Dr. Howard Fillit, Founding Executive Director and Chief Science Officer of the Alzheimer’s Drug Discovery Foundation
The second round of research recipients include the following:
Blood tests in development – moving closer to clinical practice
Henrik Zetterberg, M.D., University of Gothenburg ($3,197,896), Sweden: Dr. Zetterberg and his lab are developing a test to detect Aβ40 and Aβ42 protein fragments in blood samples in a collaboration with Roche Diagnostics. Excess amounts of these proteins aggregate to form amyloid plaques, one of the hallmark pathological signs of Alzheimer’s disease. This blood test is one of the most advanced blood tests in development for the diagnosis for Alzheimer’s disease.
Rodney Pearlman, Ph.D., Bluefield Project to Cure FTD ($1.2 million), United States: Dr. Pearlman and the Bluefield team will evaluate blood neurofilament light chain (NfL) levels in people that carry an inherited form of frontotemporal degeneration (FTD), but do not yet show any disease symptoms. NfL is a protein in neurons that is released when the neurons are injured. The success of this test will support more efficient clinical trials, which could lead to effective treatments for FTD.
Douglas Galasko, M.D., University of California at San Diego ($375,000), United States: Neurofibrillary tangles, consisting of the tau protein, represent one of the two major pathological hallmarks of Alzheimer’s disease. This project aims to develop a test for Alzheimer’s disease by measuring tau and NfL, a protein indicative of neurodegeneration, in the blood. Dr. Galasko and his collaborators at ADx Neurosciences are developing these tests using a highly sensitive technology called single molecule immunoassay, which can detect proteins at very low concentrations in blood. These tests will pave the way for early disease diagnosis.
Genetic-based blood tests
Laura Ibanez, Ph.D., Washington University School of Medicine in St. Louis ($281,370), United States: This project measures gene products in the blood (called cell-free ribonucleic acid (cfRNA)) associated with Alzheimer’s disease. This type of test has revolutionized prenatal screening and cancer prognosis. A set of 25 gene products identified from a small number of Alzheimer’s patients will be assessed in a larger, well characterized population to create, optimize, and evaluate a predictive disease model. This research will enable the generation of a novel, non-invasive test that can predict disease onset. This in turn will help with correct diagnosis, appropriate clinical trial design for intervention and disease monitoring.
Samuil Umansky, M.D., Ph.D., DiamiR Biosciences ($492,000), United States: DiamiR Biosciences is developing a targeted diagnostic test to measure specific microRNAs, small molecules that regulate gene expression and reflect multiple cellular processes in blood. The molecules identified by DiamiR are associated with neurodegeneration and inflammation – two integral components of Alzheimer’s disease. They have evidence that these biomarkers can indicate Alzheimer’s disease prior to symptom onset.

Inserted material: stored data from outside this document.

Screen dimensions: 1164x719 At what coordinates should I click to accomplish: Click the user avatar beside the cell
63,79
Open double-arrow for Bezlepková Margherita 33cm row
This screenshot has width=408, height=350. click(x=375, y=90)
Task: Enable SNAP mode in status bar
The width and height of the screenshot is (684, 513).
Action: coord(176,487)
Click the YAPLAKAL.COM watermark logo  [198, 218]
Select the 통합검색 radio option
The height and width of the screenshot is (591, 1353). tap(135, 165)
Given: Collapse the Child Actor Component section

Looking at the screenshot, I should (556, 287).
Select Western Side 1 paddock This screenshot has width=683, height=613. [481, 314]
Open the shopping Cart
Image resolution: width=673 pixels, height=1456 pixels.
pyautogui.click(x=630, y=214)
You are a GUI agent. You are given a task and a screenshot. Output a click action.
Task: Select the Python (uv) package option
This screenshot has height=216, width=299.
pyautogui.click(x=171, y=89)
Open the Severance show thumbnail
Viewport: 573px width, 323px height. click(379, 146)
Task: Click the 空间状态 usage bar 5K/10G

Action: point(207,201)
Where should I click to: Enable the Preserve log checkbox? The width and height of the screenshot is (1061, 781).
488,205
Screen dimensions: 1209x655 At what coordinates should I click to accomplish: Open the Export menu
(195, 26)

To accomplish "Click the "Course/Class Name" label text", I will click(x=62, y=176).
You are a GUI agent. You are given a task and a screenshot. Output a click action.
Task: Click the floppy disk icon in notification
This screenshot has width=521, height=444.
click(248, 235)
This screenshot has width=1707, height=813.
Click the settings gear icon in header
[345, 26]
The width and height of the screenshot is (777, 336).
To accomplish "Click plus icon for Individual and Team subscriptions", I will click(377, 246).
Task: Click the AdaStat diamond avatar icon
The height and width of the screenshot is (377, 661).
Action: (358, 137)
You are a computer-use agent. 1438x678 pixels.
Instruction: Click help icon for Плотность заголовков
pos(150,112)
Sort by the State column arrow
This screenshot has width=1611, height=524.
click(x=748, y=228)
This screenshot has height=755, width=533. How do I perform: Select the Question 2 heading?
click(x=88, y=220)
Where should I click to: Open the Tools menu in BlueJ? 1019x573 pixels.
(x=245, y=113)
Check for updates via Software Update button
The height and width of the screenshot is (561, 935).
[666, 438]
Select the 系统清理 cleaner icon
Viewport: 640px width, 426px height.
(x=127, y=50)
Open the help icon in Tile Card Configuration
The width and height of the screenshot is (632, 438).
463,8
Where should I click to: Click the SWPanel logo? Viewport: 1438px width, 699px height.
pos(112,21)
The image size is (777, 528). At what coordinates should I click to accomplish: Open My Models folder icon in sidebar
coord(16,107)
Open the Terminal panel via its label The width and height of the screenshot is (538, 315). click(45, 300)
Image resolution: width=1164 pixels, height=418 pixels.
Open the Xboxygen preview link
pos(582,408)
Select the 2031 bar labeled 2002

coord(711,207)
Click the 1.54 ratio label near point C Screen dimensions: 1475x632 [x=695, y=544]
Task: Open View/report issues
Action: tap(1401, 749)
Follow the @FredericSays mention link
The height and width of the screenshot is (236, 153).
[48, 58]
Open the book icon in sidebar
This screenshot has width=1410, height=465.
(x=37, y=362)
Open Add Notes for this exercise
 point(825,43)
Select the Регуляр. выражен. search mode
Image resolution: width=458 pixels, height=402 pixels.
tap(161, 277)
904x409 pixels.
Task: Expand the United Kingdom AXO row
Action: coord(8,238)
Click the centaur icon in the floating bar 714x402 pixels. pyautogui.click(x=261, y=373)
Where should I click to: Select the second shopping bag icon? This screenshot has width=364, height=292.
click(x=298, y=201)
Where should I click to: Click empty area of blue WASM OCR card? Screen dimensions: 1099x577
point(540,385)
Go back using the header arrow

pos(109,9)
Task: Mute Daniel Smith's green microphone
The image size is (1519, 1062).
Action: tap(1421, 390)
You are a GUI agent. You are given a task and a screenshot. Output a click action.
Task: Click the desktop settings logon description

Retinal imaging technology
Eliav Shaked, M.Sc., RetiSpec ($500,000), Canada: RetiSpec is harnessing retinal hyperspectral imaging to allow for the accurate, rapid and cost-effective identification of the signs of Alzheimer’s disease years before a patient presents clinical symptoms. In a pilot human study, the non-invasive retinal imaging technology was effective in detecting small changes in biomarkers associated with the pathological signs of Alzheimer’s, including the aggregation of soluble amyloid-beta. To validate the use of the technology in patients, RetiSpec is collaborating with the Toronto Memory Program, Canada’s largest Alzheimer’s clinical trial site, and The Joseph Sagol Neuroscience Center at Sheba Medical Center, Israel.